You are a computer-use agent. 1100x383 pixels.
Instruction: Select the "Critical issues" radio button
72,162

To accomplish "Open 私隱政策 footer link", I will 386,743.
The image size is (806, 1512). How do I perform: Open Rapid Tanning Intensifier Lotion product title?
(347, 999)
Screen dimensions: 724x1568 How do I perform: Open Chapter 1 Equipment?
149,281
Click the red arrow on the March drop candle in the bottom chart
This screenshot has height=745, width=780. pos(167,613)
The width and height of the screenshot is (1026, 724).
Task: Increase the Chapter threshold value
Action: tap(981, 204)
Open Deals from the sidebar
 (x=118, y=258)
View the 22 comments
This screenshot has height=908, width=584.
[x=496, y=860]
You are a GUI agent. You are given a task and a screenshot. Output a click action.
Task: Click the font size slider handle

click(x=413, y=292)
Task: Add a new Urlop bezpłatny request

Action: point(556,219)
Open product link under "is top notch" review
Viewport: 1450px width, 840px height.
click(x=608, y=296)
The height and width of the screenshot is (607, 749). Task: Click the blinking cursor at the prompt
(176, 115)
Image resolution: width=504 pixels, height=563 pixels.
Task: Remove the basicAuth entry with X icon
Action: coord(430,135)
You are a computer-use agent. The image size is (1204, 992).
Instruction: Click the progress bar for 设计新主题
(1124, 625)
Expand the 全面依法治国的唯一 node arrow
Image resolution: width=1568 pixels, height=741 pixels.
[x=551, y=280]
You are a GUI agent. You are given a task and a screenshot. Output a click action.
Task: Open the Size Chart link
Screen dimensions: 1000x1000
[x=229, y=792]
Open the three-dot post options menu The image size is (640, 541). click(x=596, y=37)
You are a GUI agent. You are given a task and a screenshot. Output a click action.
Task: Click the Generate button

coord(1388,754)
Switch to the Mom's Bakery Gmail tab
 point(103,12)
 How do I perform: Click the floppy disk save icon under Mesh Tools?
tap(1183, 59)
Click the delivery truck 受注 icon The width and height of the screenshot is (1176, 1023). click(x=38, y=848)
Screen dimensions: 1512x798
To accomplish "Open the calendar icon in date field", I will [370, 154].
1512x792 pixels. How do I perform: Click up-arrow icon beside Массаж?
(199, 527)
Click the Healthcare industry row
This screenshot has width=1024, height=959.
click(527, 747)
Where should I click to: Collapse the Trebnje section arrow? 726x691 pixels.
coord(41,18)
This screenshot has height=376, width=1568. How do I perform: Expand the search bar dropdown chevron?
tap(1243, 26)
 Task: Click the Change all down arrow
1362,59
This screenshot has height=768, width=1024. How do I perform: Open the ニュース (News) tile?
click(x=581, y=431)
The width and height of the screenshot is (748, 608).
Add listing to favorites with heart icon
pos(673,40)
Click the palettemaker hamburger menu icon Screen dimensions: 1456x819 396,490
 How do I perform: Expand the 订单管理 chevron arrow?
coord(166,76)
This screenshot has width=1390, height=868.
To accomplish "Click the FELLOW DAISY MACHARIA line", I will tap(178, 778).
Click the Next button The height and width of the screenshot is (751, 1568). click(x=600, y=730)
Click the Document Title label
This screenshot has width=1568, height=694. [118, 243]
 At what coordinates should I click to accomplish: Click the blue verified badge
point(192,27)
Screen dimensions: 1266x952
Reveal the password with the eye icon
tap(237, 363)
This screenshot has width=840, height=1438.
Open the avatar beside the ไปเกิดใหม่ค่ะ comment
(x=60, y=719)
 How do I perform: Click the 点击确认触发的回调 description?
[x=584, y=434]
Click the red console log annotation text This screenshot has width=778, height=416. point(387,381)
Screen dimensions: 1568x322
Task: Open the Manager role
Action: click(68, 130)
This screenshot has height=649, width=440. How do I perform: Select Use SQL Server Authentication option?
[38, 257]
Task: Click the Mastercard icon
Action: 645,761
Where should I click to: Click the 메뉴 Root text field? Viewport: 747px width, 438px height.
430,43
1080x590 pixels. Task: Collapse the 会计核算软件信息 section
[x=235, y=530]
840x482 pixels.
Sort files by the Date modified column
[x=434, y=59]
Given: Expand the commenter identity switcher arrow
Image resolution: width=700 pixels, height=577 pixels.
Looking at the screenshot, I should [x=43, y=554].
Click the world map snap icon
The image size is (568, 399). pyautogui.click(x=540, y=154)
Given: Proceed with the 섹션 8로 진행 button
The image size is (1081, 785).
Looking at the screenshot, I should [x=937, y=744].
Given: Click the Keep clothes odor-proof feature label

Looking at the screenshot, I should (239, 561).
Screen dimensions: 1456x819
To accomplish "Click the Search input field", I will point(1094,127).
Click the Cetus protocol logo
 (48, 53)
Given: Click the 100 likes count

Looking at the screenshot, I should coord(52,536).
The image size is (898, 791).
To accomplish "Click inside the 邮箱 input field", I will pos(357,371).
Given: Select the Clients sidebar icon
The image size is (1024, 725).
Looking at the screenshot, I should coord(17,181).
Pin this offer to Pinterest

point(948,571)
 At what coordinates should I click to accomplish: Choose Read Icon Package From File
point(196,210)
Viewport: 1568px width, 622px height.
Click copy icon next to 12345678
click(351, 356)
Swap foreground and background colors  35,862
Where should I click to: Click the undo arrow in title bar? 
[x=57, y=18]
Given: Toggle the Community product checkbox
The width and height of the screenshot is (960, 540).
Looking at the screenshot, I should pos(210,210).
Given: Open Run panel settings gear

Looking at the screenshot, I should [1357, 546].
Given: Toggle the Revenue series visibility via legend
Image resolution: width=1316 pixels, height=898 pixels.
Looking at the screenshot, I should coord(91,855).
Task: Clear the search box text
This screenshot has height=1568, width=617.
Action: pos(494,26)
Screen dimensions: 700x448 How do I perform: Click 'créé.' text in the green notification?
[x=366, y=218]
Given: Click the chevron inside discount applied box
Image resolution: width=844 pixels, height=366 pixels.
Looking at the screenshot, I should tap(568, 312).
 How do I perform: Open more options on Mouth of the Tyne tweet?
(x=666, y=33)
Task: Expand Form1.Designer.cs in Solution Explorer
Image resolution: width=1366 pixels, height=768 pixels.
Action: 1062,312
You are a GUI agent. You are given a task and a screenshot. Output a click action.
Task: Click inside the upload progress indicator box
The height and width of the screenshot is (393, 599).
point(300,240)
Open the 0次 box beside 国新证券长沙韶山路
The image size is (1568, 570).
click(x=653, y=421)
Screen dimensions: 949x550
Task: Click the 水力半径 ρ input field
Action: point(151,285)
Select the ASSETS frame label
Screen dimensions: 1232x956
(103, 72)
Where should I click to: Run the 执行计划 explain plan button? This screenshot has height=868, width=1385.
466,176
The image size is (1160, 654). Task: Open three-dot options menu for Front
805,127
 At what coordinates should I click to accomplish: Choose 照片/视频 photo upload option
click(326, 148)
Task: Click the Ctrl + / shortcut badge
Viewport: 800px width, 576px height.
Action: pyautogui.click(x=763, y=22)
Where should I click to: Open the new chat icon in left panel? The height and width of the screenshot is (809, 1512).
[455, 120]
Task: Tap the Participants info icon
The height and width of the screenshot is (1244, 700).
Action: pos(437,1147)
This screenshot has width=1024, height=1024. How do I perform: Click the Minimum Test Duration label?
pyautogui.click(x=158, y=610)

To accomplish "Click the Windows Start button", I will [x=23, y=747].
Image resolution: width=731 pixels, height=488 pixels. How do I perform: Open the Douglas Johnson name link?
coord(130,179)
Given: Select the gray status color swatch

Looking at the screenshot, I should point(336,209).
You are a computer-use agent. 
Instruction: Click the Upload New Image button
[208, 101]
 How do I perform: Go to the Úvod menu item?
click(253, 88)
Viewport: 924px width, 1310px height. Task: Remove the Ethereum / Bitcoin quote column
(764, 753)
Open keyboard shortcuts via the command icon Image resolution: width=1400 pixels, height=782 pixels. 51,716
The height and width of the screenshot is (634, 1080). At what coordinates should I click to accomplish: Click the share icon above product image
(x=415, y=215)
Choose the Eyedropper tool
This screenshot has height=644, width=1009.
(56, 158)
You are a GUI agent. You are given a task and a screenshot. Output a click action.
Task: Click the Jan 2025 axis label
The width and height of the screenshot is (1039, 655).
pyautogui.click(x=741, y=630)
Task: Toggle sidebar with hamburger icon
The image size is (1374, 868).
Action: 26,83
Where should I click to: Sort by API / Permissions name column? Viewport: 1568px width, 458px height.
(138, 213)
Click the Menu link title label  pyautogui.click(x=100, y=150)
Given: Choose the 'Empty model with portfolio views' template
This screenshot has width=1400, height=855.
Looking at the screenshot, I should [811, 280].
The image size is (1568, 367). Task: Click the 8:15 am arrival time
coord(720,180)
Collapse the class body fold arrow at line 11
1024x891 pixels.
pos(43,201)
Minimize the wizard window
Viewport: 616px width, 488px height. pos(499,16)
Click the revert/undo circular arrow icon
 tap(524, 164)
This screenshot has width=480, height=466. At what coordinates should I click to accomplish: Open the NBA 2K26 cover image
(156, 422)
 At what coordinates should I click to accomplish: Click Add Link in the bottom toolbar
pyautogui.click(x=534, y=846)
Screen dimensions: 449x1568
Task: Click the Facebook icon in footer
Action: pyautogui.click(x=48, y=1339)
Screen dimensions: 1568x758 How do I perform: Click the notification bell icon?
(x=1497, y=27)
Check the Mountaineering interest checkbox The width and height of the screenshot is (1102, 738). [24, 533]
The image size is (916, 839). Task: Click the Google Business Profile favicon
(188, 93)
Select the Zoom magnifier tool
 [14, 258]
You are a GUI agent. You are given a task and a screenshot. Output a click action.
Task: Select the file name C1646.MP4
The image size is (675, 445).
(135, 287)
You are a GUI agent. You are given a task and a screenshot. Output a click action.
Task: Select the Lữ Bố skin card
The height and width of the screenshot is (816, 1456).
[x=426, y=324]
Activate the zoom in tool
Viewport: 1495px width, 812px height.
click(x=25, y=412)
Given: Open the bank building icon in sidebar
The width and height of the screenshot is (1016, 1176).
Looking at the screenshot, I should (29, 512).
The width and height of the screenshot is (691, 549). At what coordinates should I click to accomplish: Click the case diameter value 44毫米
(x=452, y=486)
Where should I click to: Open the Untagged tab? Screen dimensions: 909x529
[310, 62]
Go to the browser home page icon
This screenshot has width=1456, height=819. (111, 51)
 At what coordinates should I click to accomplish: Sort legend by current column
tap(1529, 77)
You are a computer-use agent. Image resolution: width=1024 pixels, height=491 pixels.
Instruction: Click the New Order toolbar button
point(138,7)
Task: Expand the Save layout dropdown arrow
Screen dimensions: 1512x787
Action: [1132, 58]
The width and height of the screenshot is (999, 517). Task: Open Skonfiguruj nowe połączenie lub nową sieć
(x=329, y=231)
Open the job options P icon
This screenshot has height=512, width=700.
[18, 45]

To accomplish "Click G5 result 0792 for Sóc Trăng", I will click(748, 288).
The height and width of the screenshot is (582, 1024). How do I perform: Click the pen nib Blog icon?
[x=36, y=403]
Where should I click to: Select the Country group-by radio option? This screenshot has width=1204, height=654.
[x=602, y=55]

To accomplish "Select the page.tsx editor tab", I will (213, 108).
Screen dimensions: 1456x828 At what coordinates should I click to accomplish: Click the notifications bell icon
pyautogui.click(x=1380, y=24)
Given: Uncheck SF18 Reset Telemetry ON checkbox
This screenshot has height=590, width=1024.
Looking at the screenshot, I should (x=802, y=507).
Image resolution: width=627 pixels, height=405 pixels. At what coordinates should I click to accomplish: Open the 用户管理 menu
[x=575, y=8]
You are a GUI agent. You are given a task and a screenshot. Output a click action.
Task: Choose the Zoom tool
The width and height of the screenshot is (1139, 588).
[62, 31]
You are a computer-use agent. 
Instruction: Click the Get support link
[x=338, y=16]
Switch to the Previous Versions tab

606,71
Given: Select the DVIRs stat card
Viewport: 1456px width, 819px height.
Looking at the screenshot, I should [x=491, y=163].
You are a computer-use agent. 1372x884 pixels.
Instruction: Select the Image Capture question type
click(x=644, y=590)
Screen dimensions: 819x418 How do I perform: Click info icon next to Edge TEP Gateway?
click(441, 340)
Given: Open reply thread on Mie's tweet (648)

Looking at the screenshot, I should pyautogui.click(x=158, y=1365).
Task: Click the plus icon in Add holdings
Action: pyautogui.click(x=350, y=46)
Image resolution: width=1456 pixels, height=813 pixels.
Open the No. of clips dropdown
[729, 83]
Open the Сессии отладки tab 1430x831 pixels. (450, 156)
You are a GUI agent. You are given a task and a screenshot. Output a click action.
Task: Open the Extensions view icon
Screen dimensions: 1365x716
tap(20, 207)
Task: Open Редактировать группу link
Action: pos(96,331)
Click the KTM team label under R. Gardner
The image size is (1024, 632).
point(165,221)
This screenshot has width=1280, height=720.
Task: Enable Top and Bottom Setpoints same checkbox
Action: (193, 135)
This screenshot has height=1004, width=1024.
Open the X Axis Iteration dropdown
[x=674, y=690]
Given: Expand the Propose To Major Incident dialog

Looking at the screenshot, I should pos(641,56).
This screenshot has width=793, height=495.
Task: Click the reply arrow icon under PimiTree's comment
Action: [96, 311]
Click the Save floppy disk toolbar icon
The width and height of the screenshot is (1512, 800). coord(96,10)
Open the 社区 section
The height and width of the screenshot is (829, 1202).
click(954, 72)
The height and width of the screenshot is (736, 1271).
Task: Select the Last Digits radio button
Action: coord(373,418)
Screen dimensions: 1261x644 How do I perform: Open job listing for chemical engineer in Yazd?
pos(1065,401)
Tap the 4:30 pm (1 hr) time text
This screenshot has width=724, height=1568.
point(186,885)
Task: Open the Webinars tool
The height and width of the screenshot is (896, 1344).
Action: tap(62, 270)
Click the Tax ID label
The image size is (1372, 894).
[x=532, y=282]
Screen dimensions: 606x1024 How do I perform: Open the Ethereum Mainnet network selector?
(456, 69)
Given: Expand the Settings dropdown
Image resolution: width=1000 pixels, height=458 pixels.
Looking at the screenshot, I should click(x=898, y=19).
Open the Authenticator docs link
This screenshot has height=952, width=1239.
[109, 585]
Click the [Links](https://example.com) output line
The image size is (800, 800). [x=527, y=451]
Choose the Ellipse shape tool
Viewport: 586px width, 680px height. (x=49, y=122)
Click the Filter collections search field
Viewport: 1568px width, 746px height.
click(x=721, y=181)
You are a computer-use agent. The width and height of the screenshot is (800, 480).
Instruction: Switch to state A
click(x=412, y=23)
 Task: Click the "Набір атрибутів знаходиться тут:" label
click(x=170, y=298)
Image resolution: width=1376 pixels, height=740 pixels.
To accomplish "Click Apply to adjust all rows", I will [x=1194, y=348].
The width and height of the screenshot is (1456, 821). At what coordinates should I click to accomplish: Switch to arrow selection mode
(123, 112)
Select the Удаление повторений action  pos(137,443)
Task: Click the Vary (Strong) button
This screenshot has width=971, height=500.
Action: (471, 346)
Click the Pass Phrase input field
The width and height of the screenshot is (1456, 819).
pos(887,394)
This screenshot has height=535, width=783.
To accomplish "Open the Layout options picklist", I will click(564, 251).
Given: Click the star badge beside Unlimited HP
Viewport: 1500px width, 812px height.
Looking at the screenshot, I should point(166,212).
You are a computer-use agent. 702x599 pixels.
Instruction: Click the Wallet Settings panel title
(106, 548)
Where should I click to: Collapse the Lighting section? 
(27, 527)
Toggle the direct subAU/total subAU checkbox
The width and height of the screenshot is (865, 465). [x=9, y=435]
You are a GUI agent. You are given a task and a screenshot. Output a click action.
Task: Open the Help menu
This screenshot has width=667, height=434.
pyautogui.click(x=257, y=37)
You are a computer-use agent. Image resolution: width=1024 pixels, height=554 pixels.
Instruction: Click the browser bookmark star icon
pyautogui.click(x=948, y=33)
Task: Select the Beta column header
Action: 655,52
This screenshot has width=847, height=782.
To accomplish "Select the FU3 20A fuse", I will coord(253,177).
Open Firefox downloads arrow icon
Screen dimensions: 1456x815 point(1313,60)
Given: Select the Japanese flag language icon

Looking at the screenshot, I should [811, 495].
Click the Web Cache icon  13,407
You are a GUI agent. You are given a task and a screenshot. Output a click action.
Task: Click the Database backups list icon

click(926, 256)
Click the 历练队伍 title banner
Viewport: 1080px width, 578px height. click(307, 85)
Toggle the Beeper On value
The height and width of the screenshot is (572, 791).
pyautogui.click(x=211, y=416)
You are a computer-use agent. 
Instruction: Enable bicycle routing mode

--------------------

-- THE REQUEST --
Give every line from the one containing "The width and height of the screenshot is (1456, 821)." through the last line as a JSON list of strings, one string per line, including both ends and leaving out blank lines.

-- SOLUTION TO THIS TASK --
[
  "The width and height of the screenshot is (1456, 821). At what coordinates should I click to accomplish: Switch to arrow selection mode",
  "(123, 112)",
  "Select the Удаление повторений action  pos(137,443)",
  "Task: Click the Vary (Strong) button",
  "This screenshot has width=971, height=500.",
  "Action: (471, 346)",
  "Click the Pass Phrase input field",
  "The width and height of the screenshot is (1456, 819).",
  "pos(887,394)",
  "This screenshot has height=535, width=783.",
  "To accomplish \"Open the Layout options picklist\", I will click(564, 251).",
  "Given: Click the star badge beside Unlimited HP",
  "Viewport: 1500px width, 812px height.",
  "Looking at the screenshot, I should point(166,212).",
  "You are a computer-use agent. 702x599 pixels.",
  "Instruction: Click the Wallet Settings panel title",
  "(106, 548)",
  "Where should I click to: Collapse the Lighting section? ",
  "(27, 527)",
  "Toggle the direct subAU/total subAU checkbox",
  "The width and height of the screenshot is (865, 465). [x=9, y=435]",
  "You are a GUI agent. You are given a task and a screenshot. Output a click action.",
  "Task: Open the Help menu",
  "This screenshot has width=667, height=434.",
  "pyautogui.click(x=257, y=37)",
  "You are a computer-use agent. Image resolution: width=1024 pixels, height=554 pixels.",
  "Instruction: Click the browser bookmark star icon",
  "pyautogui.click(x=948, y=33)",
  "Task: Select the Beta column header",
  "Action: 655,52",
  "This screenshot has width=847, height=782.",
  "To accomplish \"Select the FU3 20A fuse\", I will coord(253,177).",
  "Open Firefox downloads arrow icon",
  "Screen dimensions: 1456x815 point(1313,60)",
  "Given: Select the Japanese flag language icon",
  "Looking at the screenshot, I should [811, 495].",
  "Click the Web Cache icon  13,407",
  "You are a GUI agent. You are given a task and a screenshot. Output a click action.",
  "Task: Click the Database backups list icon",
  "click(926, 256)",
  "Click the 历练队伍 title banner",
  "Viewport: 1080px width, 578px height. click(307, 85)",
  "Toggle the Beeper On value",
  "The height and width of the screenshot is (572, 791).",
  "pyautogui.click(x=211, y=416)",
  "You are a computer-use agent. ",
  "Instruction: Enable bicycle routing mode"
]